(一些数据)
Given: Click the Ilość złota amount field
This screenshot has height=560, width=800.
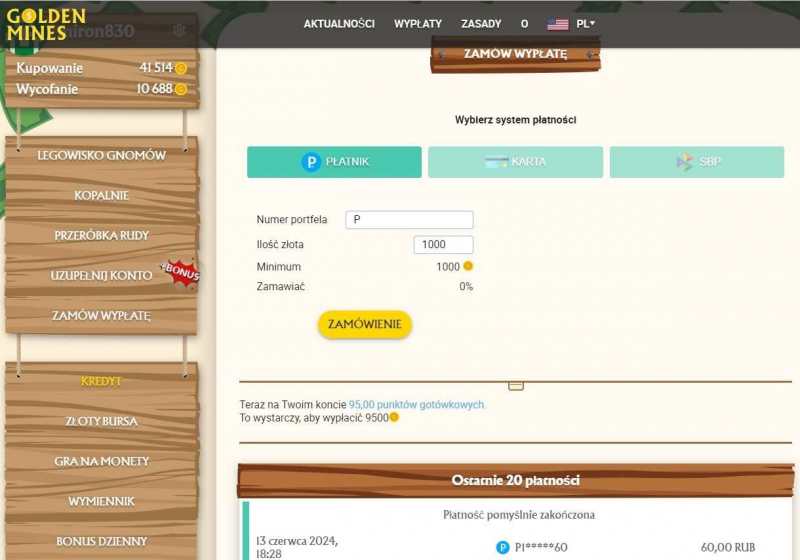Looking at the screenshot, I should [x=443, y=244].
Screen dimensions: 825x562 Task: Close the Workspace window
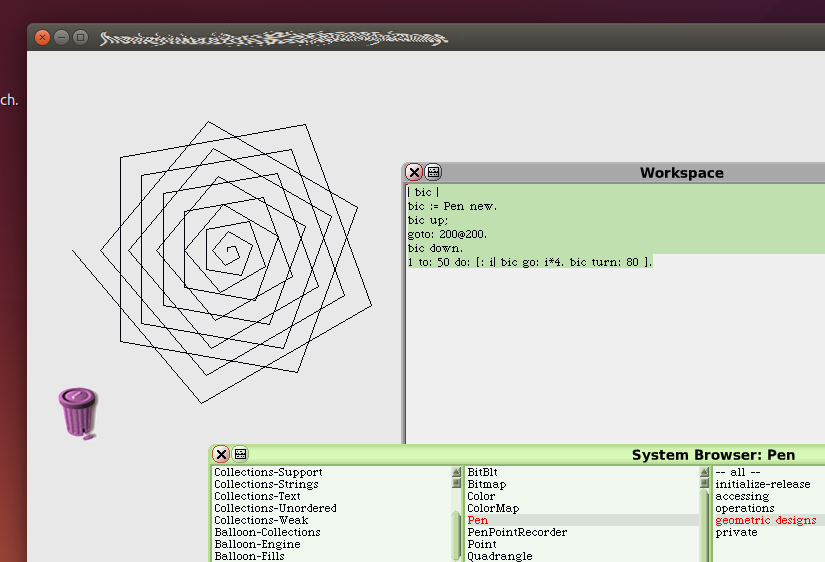click(414, 172)
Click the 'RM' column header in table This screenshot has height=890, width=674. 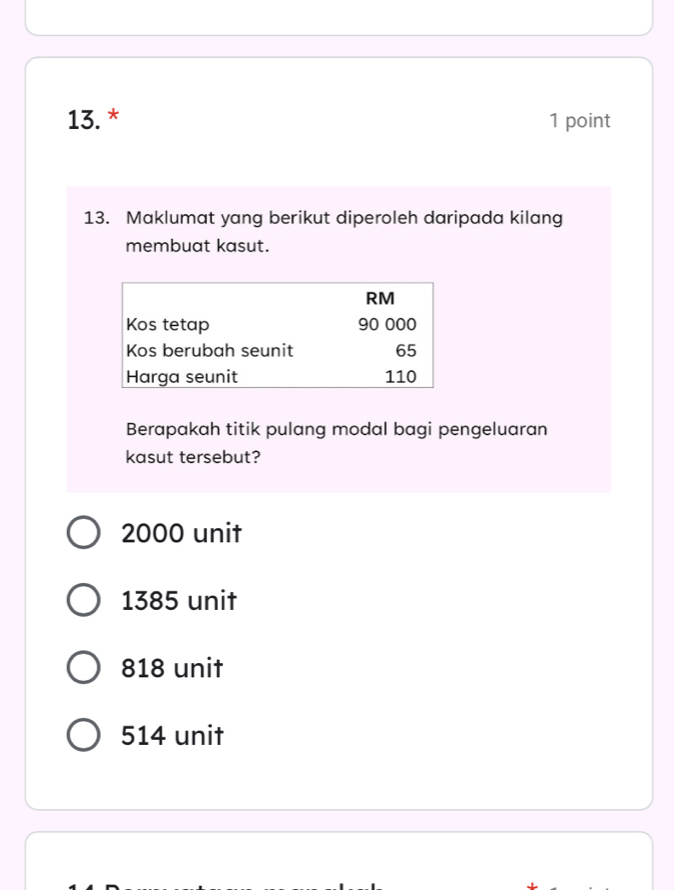coord(380,298)
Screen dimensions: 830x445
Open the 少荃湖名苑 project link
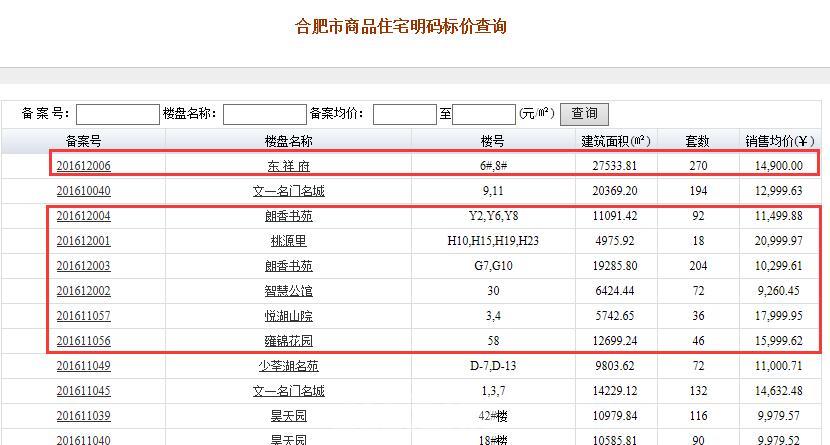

待办事项:
把上面数据里从含有"Screen dimensions: 830x445"的那一行起、一直到数据最后一行（首尾两行都算）改写成Markdown表格，两列分别叫"序号"和"内容"，空行跳过。表格里别放图片。

处理结果:
| 序号 | 内容 |
|---|---|
| 1 | Screen dimensions: 830x445 |
| 2 | Open the 少荃湖名苑 project link |